A guide on how to start an LLC notes that this type of business structure also has the freedom to curate their operating agreement, minimizing risk and any profit dispute between members in the future. This can also establish how income is divided among members. This business structure protects the owner(s) personal assets regardless of their tax status.
A partnership involves more than one individual serving as the owner of the business. This will usually require an official partnership agreement to be made for legal processing. In that, financial arrangements and duties should be thoroughly broken down.

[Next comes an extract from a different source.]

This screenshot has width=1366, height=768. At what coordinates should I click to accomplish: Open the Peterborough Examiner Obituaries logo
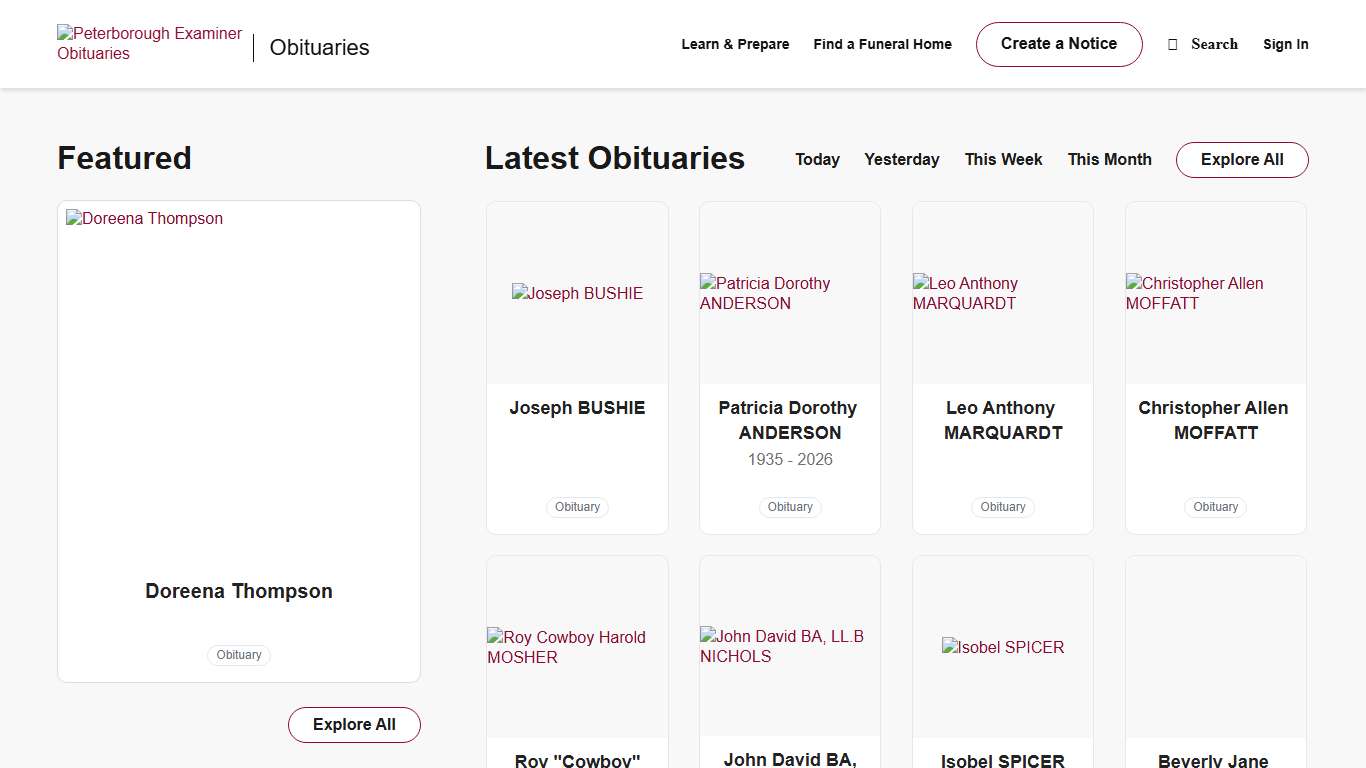[x=150, y=44]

The exact nature of the entity will depend on what type of partnership is formed. The most common is the general partnership (GP), in which all partners have equal decision-making power, contributions, and shares. Every partner will have unlimited liability for any debts or legal obligations incurred by the company.
Another is the limited partnership (LP), which has room for some partners that don’t contribute as much in terms of responsibility and liability. Instead, they primarily earn their role by investing in the business.
The limited liability partnership (LLP) is similar to a GP but offers limited liability, unlike an LLC. The biggest difference between an LLP and an LLC is how it is taxed, especially as partners and members have different legal responsibilities.
Regardless of the type of partnership built, it’s wise to make use of an outsourced Chief Financial Officer (CFO) for business operations. This provides good scalability and compliance at a more accessible cost than a full-time expert. By outsourcing, you can minimize disputes and profit anomalies between partners while executing a solid financial strategy. In the long run, it also helps with a partnership’s financial risk and cost management.
Corporations are commonly the business structure used by large companies. Alternatively, they also often see usage in high-risk businesses that require a lot of seed funding. The US Small Business Administration data shows that corporations often plan to “go public” and fund via stock sales.
There are different types of corporations built for profit. An S corporation will have every shareholder taxed but continue to operate should they leave. B corporations are, as noted by the administration, driven by mission and profit. C corporations are the most common type of corporation taxed separately from their owners. While the S corp gets taxed partially through, the C corp will require the corporation to pay taxes based on profit, and owners will still pay personal income tax.
As such, this business structure requires the most financial stringency. While other types also benefit from the guidance and services of a CFO, this is the entity that will truly need one full-time. Cash flow, financial compliance, and future planning will be the biggest factors that make a CFO a crucial pillar in this structure.
A cooperative sees profit distributed equally among members who actively own and operate the business. This means anything the business does is for the benefit of the members. In the context of this business structure, owners are called “member-owners.”
What differentiates this from other structures is that every member is able to provide input on how services or operations are executed. In other entities, certain individuals may have more liability and standing power to enact business decisions. As one can easily decipher from the name, this type of business will truly prioritize operations and management as a group. You will likely see multiple member-owners who make up a board.
This business type needs strict financial governance to optimize resources and align key objectives. This makes the trajectory and sustainability of the business more feasible, especially as the business still needs to profit in order to remain manageable. Expert Tips on Financial Budget Management highlights budget creation, financial analysis, and income forecasting.